SPAIN: Scholarship Funding at Salesian Institute Allows Poor Students Access to Technical Training
(MissionNewswire) Spain, which has been hit hard by the current economic troubles in Europe, now has the greatest inequality of the 27 countries of the European Union. According to the World Bank, close to 25 percent of Spanish workers are unemployed and a growing number of them can’t afford to buy enough food to live. One in five citizens are living below the poverty line. Poor youth with too few employable skills struggle the most to find and retain stable employment.
Salesians in Spain have been working for many years to provide educational and workforce development opportunities for poor youth through residential and technical and vocational training programs.
Recently, the Salesian Institute of Atocha in Madrid received scholarship funding valued at more than 35,000 euros from the Gene Haas Foundation. The foundation, directed by its founder Gene Haas, was formed in 1999 to provide scholarship funds to community colleges and vocational schools for students entering technical training programs, especially machinist-based certificate and degree programs. Since its inception, the organization has donated more than 8.5 million dollars to various organizations and charitable causes.
The Salesian Institute of Atocha was one of three schools to receive the scholarship funding. The awarded money will be used to cover educational materials, books, research and tuition fees for students with financial difficulties. The scholarships cover a period of one year and are aimed at students who are about to finish high school and students enrolled in vocational or mechanized production technology courses. The scholarships will also assist young or unemployed workers wishing to pursue studies in mechanical engineering.
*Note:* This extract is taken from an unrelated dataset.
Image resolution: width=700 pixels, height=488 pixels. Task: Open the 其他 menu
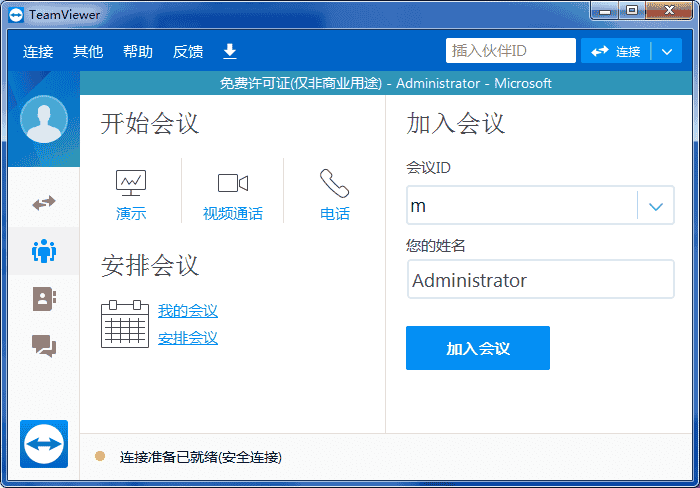[x=88, y=52]
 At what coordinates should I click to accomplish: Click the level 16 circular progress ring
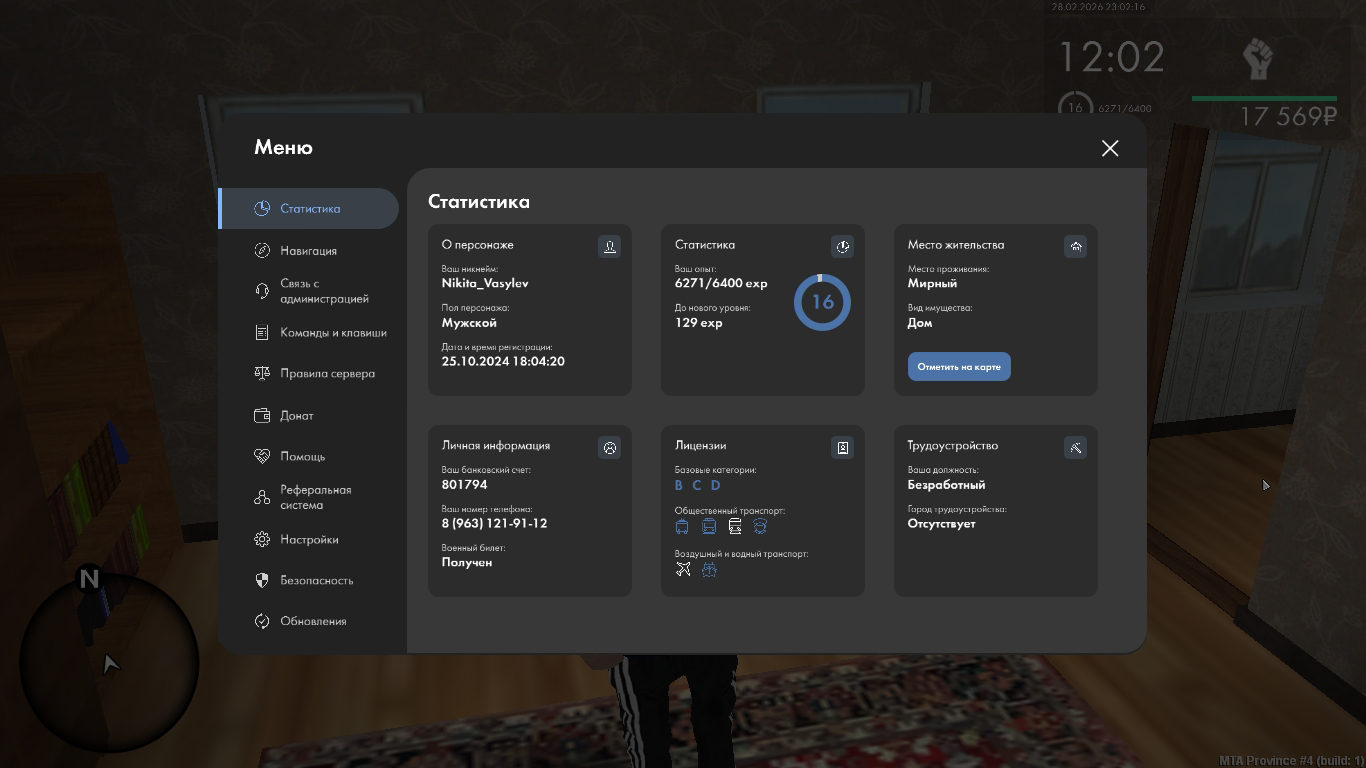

“This scholarship funding will help poor youth gain access to vocational and technical training programs that provide them the necessary life and business skills to help them lead productive lives,” says Father Mark Hyde, executive director of Salesian Missions, the U.S. development arm of the Salesians of Don Bosco. “This training is particularly relevant at this time given the high unemployment rate in Spain. Youth need to develop the best skills they possibly can to compete in the job market and find a way out of poverty.”
The Salesian Institute of Atocha focuses on vocational and technical training to provide youth with employable skills that match the market needs in Spain. It has certificate programs in audiovisual, graphic arts and printing. The recent addition of a new building called Schneider Electric Hall houses technology programs in energy management, energy efficiency and automation.
A strong focus on workforce development programs at the institute helps students carry their skills from the classroom into the workplace. Students learn how to write a resume and are given opportunities to improve and practice their interview skills. Strong relationships between Salesian Institute staff and the local business community help match graduates to businesses seeking employees with particular skill sets.
In addition to the Salesian Institute in Madrid, there are more than 850 Salesian-run vocational, technical, professional and agricultural schools and programs in more than 130 countries around the globe that focus on education and workforce development. Through these institutions and programs, youth are given the practical skills to prepare for meaningful employment while learning how to lead productive lives and become contributing members of their communities.
“We want youth to succeed,” adds Fr. Hyde. “The Salesians have always grown and adapted their offerings to best fit the needs of youth whether through education, technical training or programs that help youth gain the confidence, strength and perseverance to set goals in life and achieve them.”